→ **TASKS FOR THIS EXERCISE**:
A – Answer each question from the passage on Dr. Daniel Hale Williams.
(i) In which city did Williams found Provident Hospital?
(ii) Where and in what year was Williams born?
(iii) How old was Williams when his father died?
B – Carry on the passage about Dr. Daniel Hale Williams from the sentence where it stops.

→ **EXERCISE PASSAGE**:
- - - - - - -
Dr. Daniel Hale Williams was a groundbreaking surgeon and leader in the medical community for African Americans in the late nineteenth and early twentieth centuries. He founded the Provident Hospital in Chicago, America’s first hospital with an interracial staff and first school for Black nurses. He was committed to integrating hospital services for patients of all races. He is also widely considered to have performed the first successful open-heart surgery. A truly daring and inspiring figure for whom the sky was the limit.
Dr. Williams was born the fifth of seven children in Hollidaysburg, Pennsylvania in 1856. His father died of tuberculosis when he was just nine years old, after which his mother sent him and some of his brothers and sisters to live with relatives. Young Daniel lived in Annapolis, Baltimore, and Illinois before finally joining his sister in Wisconsin and opening a barbershop.
- - - - - - -
→ **SOURCE DATA**:
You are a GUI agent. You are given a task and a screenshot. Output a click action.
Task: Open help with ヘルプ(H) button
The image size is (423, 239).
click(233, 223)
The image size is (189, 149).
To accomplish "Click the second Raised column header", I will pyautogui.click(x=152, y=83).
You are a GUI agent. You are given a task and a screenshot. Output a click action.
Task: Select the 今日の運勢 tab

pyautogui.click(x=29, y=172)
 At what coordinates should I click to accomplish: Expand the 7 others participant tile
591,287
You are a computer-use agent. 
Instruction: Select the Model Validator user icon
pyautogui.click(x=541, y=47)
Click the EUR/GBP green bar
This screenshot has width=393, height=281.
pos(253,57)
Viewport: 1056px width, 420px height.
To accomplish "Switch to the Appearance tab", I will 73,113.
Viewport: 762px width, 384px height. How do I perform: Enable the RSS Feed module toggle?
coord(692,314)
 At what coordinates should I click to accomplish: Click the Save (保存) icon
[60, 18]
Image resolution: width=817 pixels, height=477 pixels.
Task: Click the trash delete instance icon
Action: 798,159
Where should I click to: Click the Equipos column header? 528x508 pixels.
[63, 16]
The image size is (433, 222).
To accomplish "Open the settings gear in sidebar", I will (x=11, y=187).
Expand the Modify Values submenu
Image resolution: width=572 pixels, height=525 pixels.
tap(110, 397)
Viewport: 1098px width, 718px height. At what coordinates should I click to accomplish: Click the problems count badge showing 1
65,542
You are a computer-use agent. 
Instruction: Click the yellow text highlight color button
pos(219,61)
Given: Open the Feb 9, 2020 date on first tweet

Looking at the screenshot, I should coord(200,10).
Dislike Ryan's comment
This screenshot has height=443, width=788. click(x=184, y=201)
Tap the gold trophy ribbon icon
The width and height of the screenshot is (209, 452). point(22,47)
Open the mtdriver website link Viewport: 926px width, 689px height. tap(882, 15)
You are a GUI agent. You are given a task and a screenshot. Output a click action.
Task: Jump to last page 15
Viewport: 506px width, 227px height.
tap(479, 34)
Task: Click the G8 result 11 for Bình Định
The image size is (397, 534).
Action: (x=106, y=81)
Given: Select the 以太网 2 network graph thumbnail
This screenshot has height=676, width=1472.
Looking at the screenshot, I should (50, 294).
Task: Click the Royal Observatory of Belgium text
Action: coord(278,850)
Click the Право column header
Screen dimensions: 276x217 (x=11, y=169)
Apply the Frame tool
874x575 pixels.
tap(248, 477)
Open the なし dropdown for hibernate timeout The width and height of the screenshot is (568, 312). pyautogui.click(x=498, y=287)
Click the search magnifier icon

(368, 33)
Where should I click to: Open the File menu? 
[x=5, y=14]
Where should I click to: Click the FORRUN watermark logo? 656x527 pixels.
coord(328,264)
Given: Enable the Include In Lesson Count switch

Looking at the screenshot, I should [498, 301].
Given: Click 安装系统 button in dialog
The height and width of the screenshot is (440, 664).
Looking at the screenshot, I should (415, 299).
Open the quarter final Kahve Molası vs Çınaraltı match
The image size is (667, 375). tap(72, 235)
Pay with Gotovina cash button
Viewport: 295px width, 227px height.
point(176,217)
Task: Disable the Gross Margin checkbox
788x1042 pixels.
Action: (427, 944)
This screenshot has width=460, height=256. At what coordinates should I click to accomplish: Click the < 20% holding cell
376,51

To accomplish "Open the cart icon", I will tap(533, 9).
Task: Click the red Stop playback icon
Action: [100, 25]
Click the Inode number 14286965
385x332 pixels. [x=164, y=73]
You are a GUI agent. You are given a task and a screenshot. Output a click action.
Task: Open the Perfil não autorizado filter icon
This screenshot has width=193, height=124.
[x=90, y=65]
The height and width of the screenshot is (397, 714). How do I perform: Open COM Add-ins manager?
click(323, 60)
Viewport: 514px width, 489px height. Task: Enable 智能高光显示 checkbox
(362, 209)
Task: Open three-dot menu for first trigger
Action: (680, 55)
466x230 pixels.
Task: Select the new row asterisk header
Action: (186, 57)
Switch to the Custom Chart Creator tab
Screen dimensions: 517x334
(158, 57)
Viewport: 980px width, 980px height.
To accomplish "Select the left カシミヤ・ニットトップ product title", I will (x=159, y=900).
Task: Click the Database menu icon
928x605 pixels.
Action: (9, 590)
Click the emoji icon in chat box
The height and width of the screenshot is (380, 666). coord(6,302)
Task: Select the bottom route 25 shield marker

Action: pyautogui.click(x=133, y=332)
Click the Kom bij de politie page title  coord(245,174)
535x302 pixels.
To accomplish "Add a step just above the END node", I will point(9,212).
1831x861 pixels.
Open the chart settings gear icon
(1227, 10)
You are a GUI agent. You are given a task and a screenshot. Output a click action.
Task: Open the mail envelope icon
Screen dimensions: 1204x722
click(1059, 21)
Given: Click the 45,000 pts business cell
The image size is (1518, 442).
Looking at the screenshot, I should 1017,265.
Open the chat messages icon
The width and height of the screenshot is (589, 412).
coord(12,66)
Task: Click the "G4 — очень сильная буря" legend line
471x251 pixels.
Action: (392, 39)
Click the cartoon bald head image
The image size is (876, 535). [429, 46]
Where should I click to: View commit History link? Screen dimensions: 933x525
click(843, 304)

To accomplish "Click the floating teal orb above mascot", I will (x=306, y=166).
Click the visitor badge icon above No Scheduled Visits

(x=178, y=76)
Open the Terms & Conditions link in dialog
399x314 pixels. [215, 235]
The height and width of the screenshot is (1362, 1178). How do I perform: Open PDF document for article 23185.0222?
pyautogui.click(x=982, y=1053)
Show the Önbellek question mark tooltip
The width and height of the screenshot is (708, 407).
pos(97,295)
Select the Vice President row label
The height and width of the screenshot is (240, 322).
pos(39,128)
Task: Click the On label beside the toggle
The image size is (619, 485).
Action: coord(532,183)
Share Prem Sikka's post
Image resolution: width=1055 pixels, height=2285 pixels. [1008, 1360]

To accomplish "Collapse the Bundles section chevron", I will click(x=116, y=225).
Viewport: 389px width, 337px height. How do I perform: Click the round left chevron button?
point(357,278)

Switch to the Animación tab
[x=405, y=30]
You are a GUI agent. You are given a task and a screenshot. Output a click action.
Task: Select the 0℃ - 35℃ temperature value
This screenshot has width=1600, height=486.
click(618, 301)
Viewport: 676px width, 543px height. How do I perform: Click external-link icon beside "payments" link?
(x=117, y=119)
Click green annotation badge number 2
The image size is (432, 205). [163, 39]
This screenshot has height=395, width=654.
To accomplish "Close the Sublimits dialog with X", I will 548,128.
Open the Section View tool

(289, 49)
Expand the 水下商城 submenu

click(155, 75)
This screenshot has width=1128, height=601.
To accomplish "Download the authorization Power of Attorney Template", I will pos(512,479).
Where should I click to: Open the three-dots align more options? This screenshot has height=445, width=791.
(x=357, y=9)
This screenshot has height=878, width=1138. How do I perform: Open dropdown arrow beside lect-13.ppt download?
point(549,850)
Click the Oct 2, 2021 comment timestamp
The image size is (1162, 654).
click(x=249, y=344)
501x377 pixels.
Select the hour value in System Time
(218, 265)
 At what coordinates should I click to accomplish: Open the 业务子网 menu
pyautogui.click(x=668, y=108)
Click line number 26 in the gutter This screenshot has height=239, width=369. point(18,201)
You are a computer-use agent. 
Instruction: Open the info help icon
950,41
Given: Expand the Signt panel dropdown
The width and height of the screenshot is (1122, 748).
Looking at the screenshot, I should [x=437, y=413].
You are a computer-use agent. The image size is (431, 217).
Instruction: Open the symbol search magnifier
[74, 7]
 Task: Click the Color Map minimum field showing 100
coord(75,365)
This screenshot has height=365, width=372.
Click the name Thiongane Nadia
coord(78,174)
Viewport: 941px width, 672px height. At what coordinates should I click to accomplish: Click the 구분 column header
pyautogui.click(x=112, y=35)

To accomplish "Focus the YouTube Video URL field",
- - - - - - -
→ **ANSWERS BY ITEM NUMBER**:
A –
(i) Chicago
(ii) Hollidaysburg, Pennsylvania, in 1856
(iii) Nine years old

B –
It was in Janesville, Wisconsin, that he served as an apprentice to the local doctor and chose to pursue medicine. Williams enrolled in Chicago Medical College (now Northwestern University Medical School) in 1880 and graduated in 1883. He then opened a private practice that he opened to all races. At the time he was one of only four practicing African American physicians in Chicago.
In 1889 Williams was appointed to the Illinois State Board of Health. Drawing upon his newfound success and acclaim, he took it upon himself to find the Provident Hospital and Training School for Nurses in 1891. Counteracting the prevailing norms of racial discrimination, Provident was the first American hospital to hire an interracial staff and train Black nurses. The hospital is still operating under the name of Provident Hospital of Cook County.